Exercise details: Convert the lines below into a JSON list of strings, one string per line and no blank lines, starting with the line that contains "You are a computer-use agent. This" and going on through the line that contains "pyautogui.click(x=1090, y=408)".
** BEGIN **
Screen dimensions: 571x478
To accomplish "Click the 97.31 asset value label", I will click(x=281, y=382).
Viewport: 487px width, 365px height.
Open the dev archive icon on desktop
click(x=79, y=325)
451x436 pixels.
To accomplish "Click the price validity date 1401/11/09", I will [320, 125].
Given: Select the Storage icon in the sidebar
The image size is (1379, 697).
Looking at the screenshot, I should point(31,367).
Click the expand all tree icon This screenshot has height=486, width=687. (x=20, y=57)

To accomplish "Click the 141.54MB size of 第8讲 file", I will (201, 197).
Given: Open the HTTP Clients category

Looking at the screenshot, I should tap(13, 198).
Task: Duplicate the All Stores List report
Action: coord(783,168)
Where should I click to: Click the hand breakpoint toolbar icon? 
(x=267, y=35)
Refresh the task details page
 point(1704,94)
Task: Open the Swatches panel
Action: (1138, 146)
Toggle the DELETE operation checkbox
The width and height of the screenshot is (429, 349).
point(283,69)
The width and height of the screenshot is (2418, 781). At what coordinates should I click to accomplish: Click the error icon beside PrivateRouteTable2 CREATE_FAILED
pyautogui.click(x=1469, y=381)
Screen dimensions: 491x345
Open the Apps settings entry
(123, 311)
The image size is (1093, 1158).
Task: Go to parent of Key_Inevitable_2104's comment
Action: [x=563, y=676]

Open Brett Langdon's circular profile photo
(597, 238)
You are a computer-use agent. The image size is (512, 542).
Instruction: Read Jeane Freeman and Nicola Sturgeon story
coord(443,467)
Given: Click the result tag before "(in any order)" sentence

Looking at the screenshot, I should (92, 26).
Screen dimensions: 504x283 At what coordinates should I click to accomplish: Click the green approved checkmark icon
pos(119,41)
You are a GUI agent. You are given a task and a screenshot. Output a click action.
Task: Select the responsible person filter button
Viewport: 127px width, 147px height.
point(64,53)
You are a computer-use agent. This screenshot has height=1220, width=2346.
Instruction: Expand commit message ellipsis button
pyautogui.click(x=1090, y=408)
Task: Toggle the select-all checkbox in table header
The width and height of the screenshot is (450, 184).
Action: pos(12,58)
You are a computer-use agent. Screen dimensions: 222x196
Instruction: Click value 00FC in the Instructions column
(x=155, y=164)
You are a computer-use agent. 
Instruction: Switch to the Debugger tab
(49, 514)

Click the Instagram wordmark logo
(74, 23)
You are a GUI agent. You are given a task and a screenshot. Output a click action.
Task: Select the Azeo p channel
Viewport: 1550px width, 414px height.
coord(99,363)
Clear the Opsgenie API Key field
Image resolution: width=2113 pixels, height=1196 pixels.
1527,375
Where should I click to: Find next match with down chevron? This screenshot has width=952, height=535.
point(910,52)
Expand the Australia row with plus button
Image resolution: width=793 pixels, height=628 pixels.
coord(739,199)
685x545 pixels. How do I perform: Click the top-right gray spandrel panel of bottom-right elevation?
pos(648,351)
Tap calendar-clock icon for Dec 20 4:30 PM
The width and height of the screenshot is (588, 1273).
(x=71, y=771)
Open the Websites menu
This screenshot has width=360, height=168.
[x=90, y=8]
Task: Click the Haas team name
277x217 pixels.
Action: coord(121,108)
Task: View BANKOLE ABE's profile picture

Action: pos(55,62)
** END **
Answer in full:
[
  "You are a computer-use agent. This screenshot has height=1220, width=2346.",
  "Instruction: Expand commit message ellipsis button",
  "pyautogui.click(x=1090, y=408)"
]